**Work order:** Would you write out the lines below exactly, from the one containing "Select the Last 90 days range" to the very last, but without the pictures?

[Items listed in a dataset]
☆ ☆ ☆ ☆ ☆ ☆ ☆

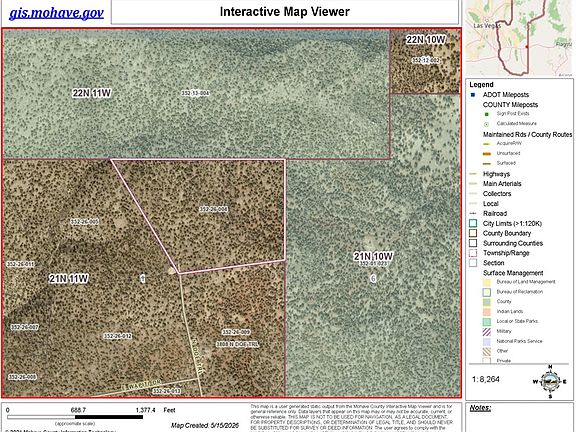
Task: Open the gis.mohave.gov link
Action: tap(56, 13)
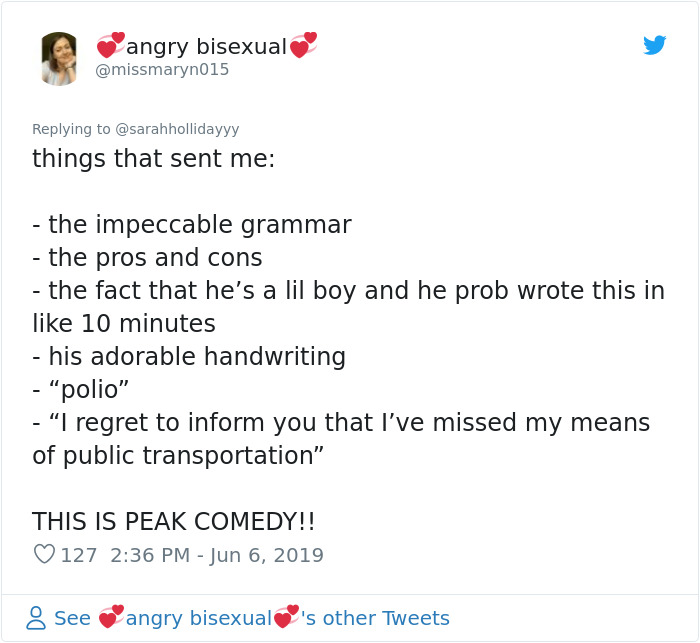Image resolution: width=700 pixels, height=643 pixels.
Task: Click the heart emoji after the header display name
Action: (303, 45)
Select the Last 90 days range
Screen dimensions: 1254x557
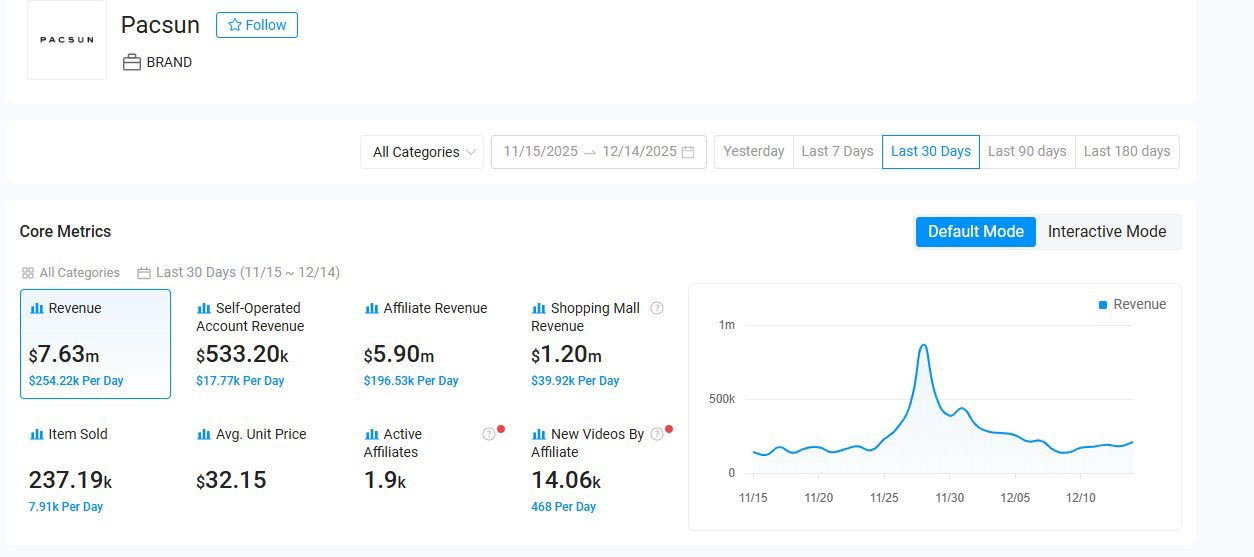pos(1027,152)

☆ ☆ ☆ ☆ ☆ ☆ ☆

**Exercise response:**
Select the Last 90 days range
Screen dimensions: 1254x557
pos(1027,152)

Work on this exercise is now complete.